Binding of lipophilic anions to microbial cells

We have studied the binding of lipophilic anions (LPAs) to bacterial and yeast cells, E. coli-derived membrane vesicles and pure phospholipid vesicles and membrane-containing bacteriophage particles. The inactivation of the cells by heat or phenol treatment leads to a sixfold to eightfold increase in the binding of phenyldicarbaundecaborane (PCB-). However, heating has a small effect on the strong binding of this anion to membrane vesicles and membrane-containing phage particles, Similar to PCB-, the intact cells bind small amounts of naphthyldicarbaundecaborane (NCB-) and tetraphenylboron (TPB-), However, the cells bind 6-15-fold larger amounts of diphenyldicarbaundecaborane (DPCB-) and decyldicarbaundecaborane (DCB-) than PCB-. The binding of DCB- and DPCB- to membrane-containing phage particles, pure lipid vesicles and a stabilized emulsion of olive oil is also stronger relative to the binding of PCB-. The results obtained with the polycationic antibiotic Polymyxin B (PMB) and bacterial viruses suggest that the smaller amount of binding of LPAs to intact cells is at least partially due to the difficult partitioning into the interior of phospholipid bilayers, PMB produces a tenfold increase in PCB- binding to intact E. coli cells.
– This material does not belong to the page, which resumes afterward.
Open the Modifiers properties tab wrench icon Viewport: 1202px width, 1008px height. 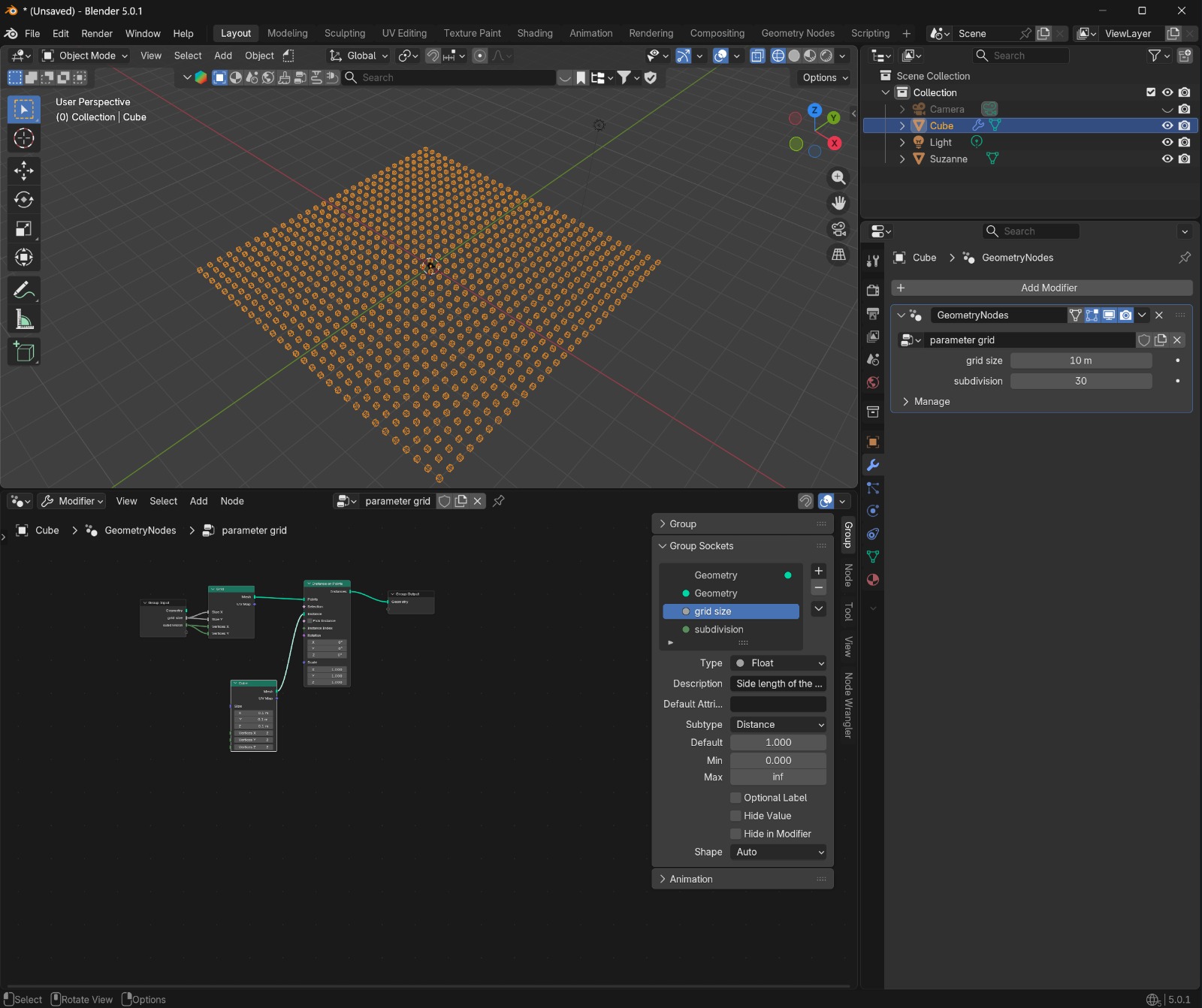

It also increases PCB- binding to heat-inactivated cells (about 15%) and to envelope-containing viruses (up to 60%). This indicates the presence of an intrinsic barrier for LPA binding to membranes. Screening of the cell surface charge by high concentrations of salts affects the binding of LPAs rather weakly, but the amount of bound LPAs increases considerably when the medium is below pH 4. (C) 1997 Elsevier Science S.A.